**Exercises**
1) Please check whether each statement agrees with the passage on Sri Lankan air diplomacy below: (a) Sri Lanka's memberships give it considerable leverage internationally; (b) the conflict in Sri Lanka ended nearly a decade ago; (c) the military and academia are to work jointly on implementation. Answer yes or no for each and quote the deciding words.
2) Resume the passage on Sri Lankan air diplomacy below, writing on from its final sentence.

-- Begin Given passage --

Amidst fresh developments regionally and internationally, Sri Lanka is often provided with opportunities that require innovative action which at times, steers away from the traditional modes of operation to exploring new avenues for building cooperation and increasing potential. More importantly, the need to strategise foreign policy becomes crucial, if the country is to move from being constantly on the defensive to adopting a more proactive stance in global affairs. 

Reflection on that which has been becomes highly relevant at this juncture. Whether in terms of research or policy planning, foreign policy formulation needs the utmost attention given the international ramifications of each and every step taken. 

Today Sri Lanka is a member, dialogue partner and observer of numerous organisations and groupings, yet the amount of leverage the country enjoys internationally, as a result of such affiliations, leaves much to be desired. For too long the island has remained static owing to developments within, but now with the conflict a near decade into history, it is time the country surges ahead, but it would only be able to do so with strategy, which it tends to lack at the most crucial of times.

Identifying national interest remains at the core of decision making. Whether in negotiations over bilateral issues, staking a claim at the United Nations or through the plethora of multilateral platforms that Sri Lanka sits at, the prospect of going in with an agenda for success, rather than merely marking attendance, needs to top the list of priorities. 

Security remains critical, from defence of the island from outside interference; cyberattacks; protecting the air and maritime boundaries and resources; preserving peace, law and order within the island; ensuring a healthy population; securing sufficient food; avoiding economic downturns; promoting investment while protecting the environment. All of these dimensions of security are paramount for a country going forward. 

Sri Lanka possesses the ability to connect with the world by air and sea. Though identified as avenues of opportunity, the high seas and air space have also been the medium through which Sri Lanka’s sovereignty has been violated and maybe argued continues to be violated, especially in reference to the seas. Yet enhancing air connectivity remains critical to propel the nation forward. 

Thus of significance is the opportunity to be accrued by adopting a policy of air diplomacy, as an integral component of foreign policy. Incorporating such a dimension into foreign policy would provide the impetus to promote Sri Lanka’s interconnectedness primarily in the region and thereafter in key strategic locations in South East Asia, East Asia, West Asia, Central Asia, Africa and Europe.

Examining the concept of air diplomacy, and the means by which it could be incorporated into Sri Lanka’s foreign policy remains crucial. Reference has been made herein to case studies in which the usage of Air Diplomacy supported the state’s ability to enhance its international interaction and accrued beneficial dividends to the state. The military component of the study examines the means by which the Sri Lanka Air Force (SLAF) could contribute to the implementation of a policy of air diplomacy and study the role of academia in creating a neutral platform from which militaries would be able to engage.  

States need to go beyond the prescribed formula wherein large and powerful states use air power and air diplomacy to bolster their military might. Instead being examined herein is the potential of an island state to adopt an effective air diplomacy policy that would enable decision makers to strategise foreign policy, ensure greater connectivity and guarantee a higher degree of influence in regional and global affairs. It is argued that the building of a nexus between and among militaries would auger well, as levels of cooperation and confidence would be boosted. 

The contributory role of academia in the pursuit of this policy generates a triangle in which the military and academia work jointly to identify areas and mechanisms for implementation, and reach out collectively to influence foreign policy formulators.

-- End Given passage --
-- Begin Information provided --

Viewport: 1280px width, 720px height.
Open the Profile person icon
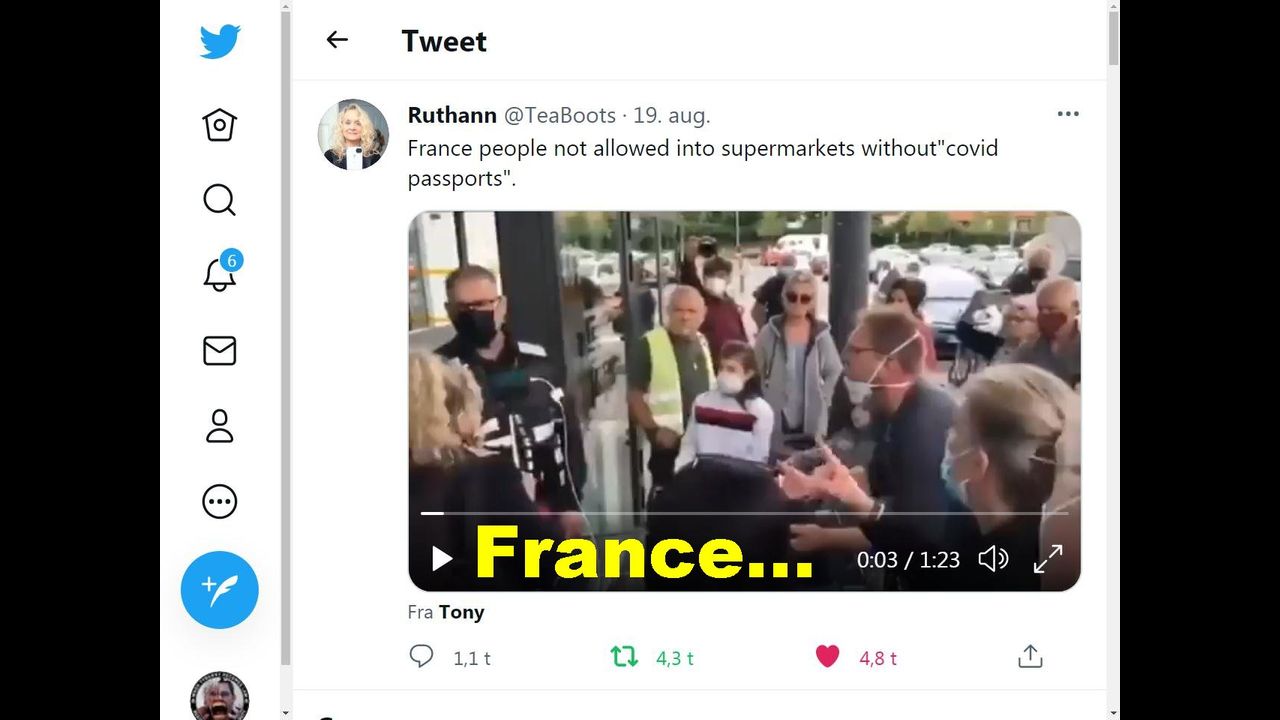(219, 425)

-- End Information provided --

**Answers to each task**
1)
(a) No: "the amount of leverage the country enjoys internationally, as a result of such affiliations, leaves much to be desired"
(b) Yes: "with the conflict a near decade into history"
(c) Yes: "the military and academia work jointly to identify areas and mechanisms for implementation"

2)
air diplomacy

In an interview in 1927, Paul Claudel, (1927) the new French Ambassador to Washington in reference to his appointment noted that “my task will be facilitated by the air and popular diplomacy admirably initiated by the American airmen, who haven’t even realised their apostolate”. Air diplomacy was born during E. H. Carr’s ‘Twenty Years’ Crisis’, but neither Claudel nor Carr realised the manner in which air travel would revolutionise the entire spectrum of connectivity that had been hitherto known to humans. 

Nearly a century later advancements in technology enhanced air travel, which contributed to the rapid pace at which nation-states became enmeshed in the concept of, and thereby gave credence to, globalisation. Improved and safe travel propelled industry, commerce and changed the persona of diplomacy. 

The role of the diplomat was transformed. Leaders themselves engaged directly thereby forcing the diplomat into a new position of contact between states. The transformation called for the adaptation of the diplomat to the new role of strategic advisor which many countries and professionals still grapple to understand. The changing environment saw the evolution of New Diplomacy, as we identify the sphere in modern times.

The air connectivity also led to the enhancement of military contact, and it has been considered to be a highly effective form of attack or retaliation. While the First World War had seen sporadic air attacks which accounted for some 1, 400 deaths in Britain due to aerial bombardments, as opposed to the 57, 000 men who died on just the first day of battle at Somme in 1916, air attacks were not as sophisticated as they are today or have been for the past several decades. 

From the infamous blitzkrieg over London, to the attack on Pearl Harbour, the usage of planes to drop nuclear bombs over Nagasaki and Hiroshima, their role in the Vietnam war, and their usage in other countries including Cambodia, Indonesia and Bangladesh, and in the last two decades across the West Asia and stretching into Afghanistan and Pakistan, the consequences of the air power are viewed negatively in much of the world, given the ramifications of death and destruction it leaves in its wake.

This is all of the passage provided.